(Screenshot grounding data)
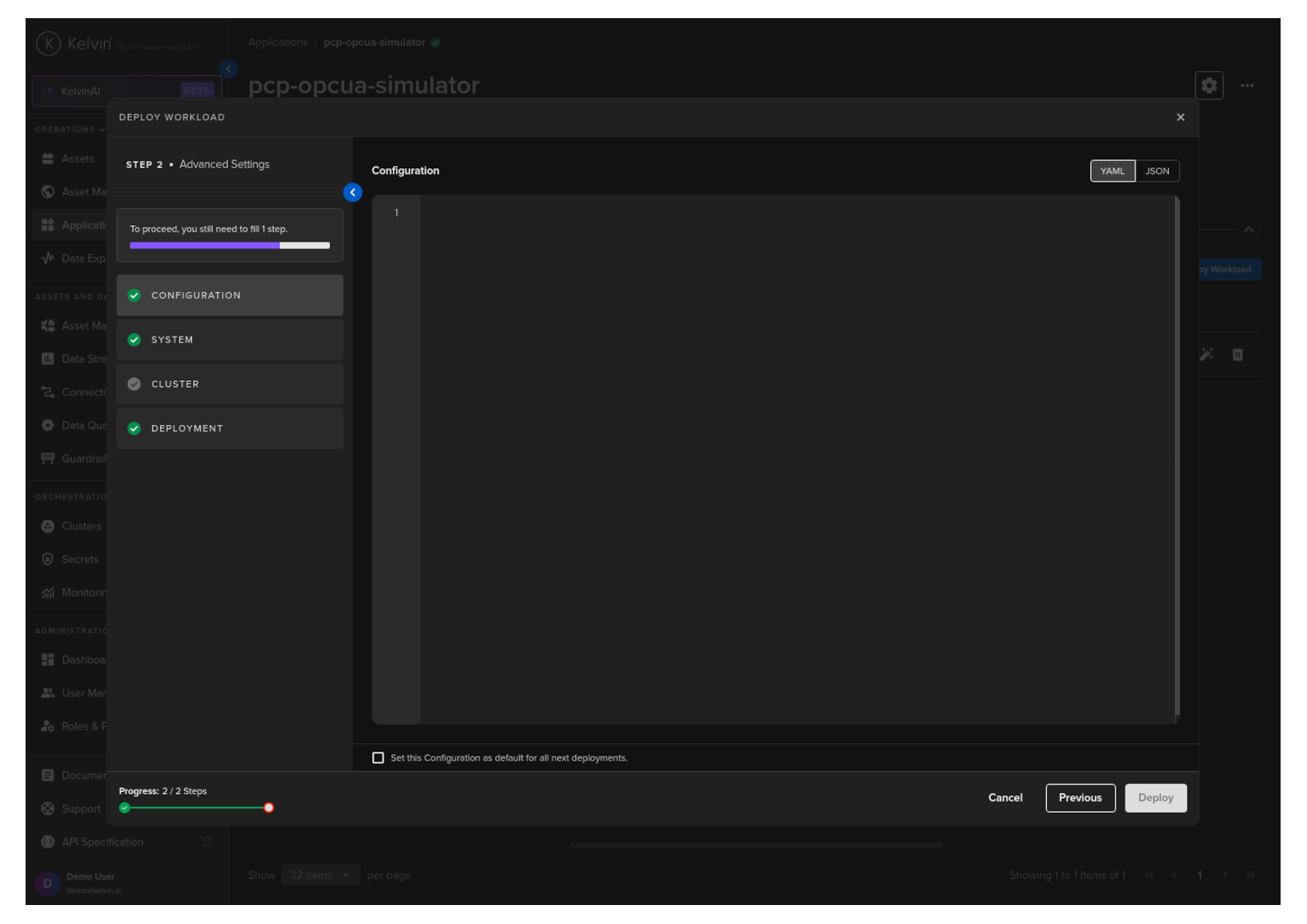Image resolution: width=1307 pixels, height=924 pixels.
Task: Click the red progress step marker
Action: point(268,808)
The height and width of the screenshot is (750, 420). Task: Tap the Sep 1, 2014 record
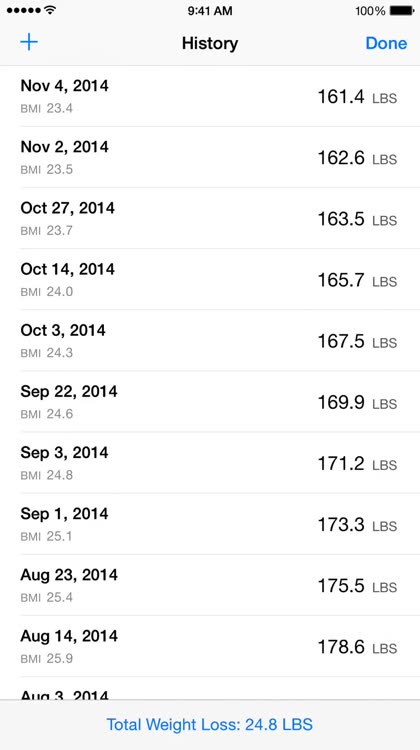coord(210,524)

* **WHAT TO WORK ON**: From the line that contains "The height and" through the last line of the entries, transcribe every line exactly, leaving out the pictures.

* **EXERCISE OUTPUT**:
The height and width of the screenshot is (750, 420). Task: Tap the Sep 1, 2014 record
coord(210,524)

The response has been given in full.